# Learning Goal
Understand why natural language processing and text representation are important, the different ways to represent text, and how to implement a few simple textual representations

# Install Libraries
We'll be using the gensim library to learn word embeddings. The commented out lines below are for installing gensim through anaconda and python respectively. 

In [None]:
# STUDENT TEST RUN
from gensim.models import Word2Vec
from gensim.summarization.textcleaner import split_sentences, tokenize_by_word
# conda install -c anaconda gensim
# pip install --upgrade gensim

# Testing that our code works
This code reads in the raw .xml file from pubmed and parses out some abstracts into a more readable text file.

In [None]:
# STUDENT TEST RUN

# Process the original pubmed download. This is just so you can see how it's done. We won't work with the xml file.
n_abs = 0
with open("data/pubmed_sample_test.txt", "w") as outfile:
    with open("data/pubmed20n0001.xml", "r") as pubmed_file:
        for line in pubmed_file:
            if "<AbstractText>" in line:
                line = line.strip()# remove leading and trailing whitespace
                line = line.replace("<AbstractText>", "").replace("</AbstractText>", "")# these strings identify 
                    # when an abstract is present in the xml file.
                outfile.write(line + "\n")# write the text to the text file.
                n_abs += 1
print(n_abs, "abstracts processed")

# Read in data from file
The data is a text file of abstracts separated by new lines. We'll read this data into a list

In [None]:
abstract_list = []


In [None]:
for i in range(5):
    print(abstract_list[i])
    print("***************************************************\n\n\n")

# Process our data
The next step is processing our abstracts into sentences. Word2vec can work with either sentences to learn the context around words, or with entire documents (abstracts). This is a design choice and up to you. In the next section process the abstracts into sentences and store them in a list where you have one sentence per element in the list. The documentation is in (https://radimrehurek.com/gensim/summarization/textcleaner.html) for the function `split_sentences` which we'll be using


In [None]:
sentence_list = []


In [None]:
for i in range(5):
    print(sentence_list[i])
    print("***************************************************\n")

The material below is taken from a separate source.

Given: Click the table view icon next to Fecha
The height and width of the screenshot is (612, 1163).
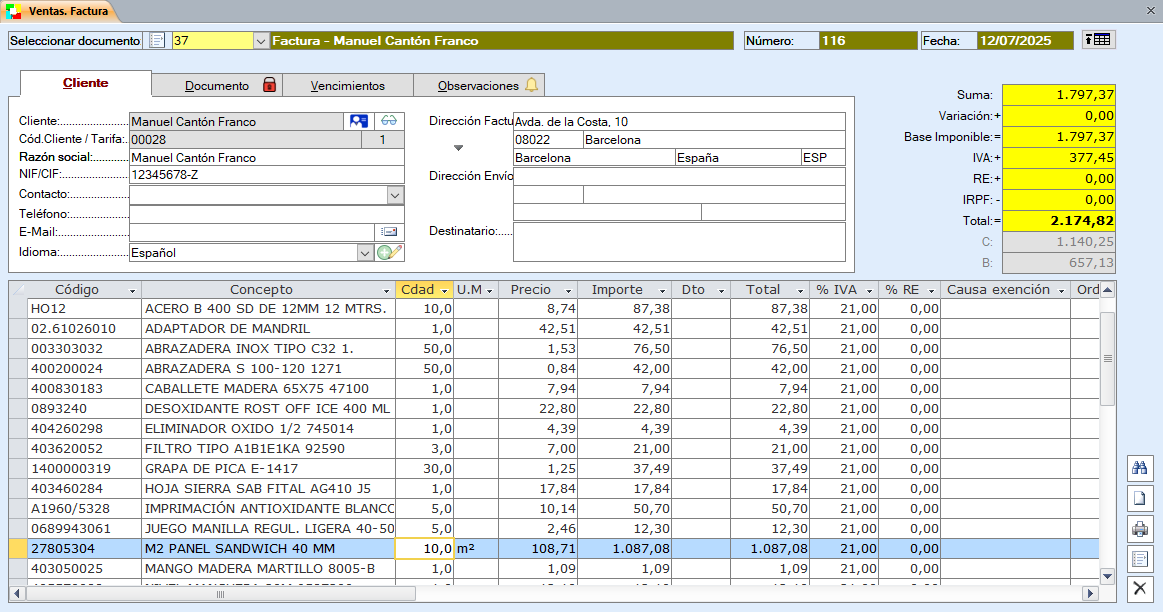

## Gensim expects each sentence or document as a list of words
Gensim works with sentences or documents not as strings, but as lists of words or tokens. So for each sentence and for each abstract we need to convert it into a list of tokens/words. We can use the function `tokenize_by_word`. See documentation (https://radimrehurek.com/gensim/summarization/textcleaner.html).

In [None]:
# One more step. Word2Vec expects a lists of text, where each text is a list of tokens, or words.
abstract_list_tokenized = []

In [None]:
sentence_list_tokenized = []

In [None]:
abstract_list[0]

In [None]:
abstract_list_tokenized[0]

# Training word embeddings
Using the function `Word2Vec` from gensim we can now train word embeddings. The documentation is in (https://radimrehurek.com/gensim/models/word2vec.html)

In [None]:
model_abstract = Word2Vec(

                )

In [None]:
model_sentence = Word2Vec(


## Explore trained word embeddings
Now we  can explore the word embeddings. Take a look at the embeddings. How many are there? How big are they? Do they make sense?

In [None]:
embeddings = model_abstract.wv

In [None]:
embeddings.vectors.shape

In [None]:
# How else can we explore word embeddings?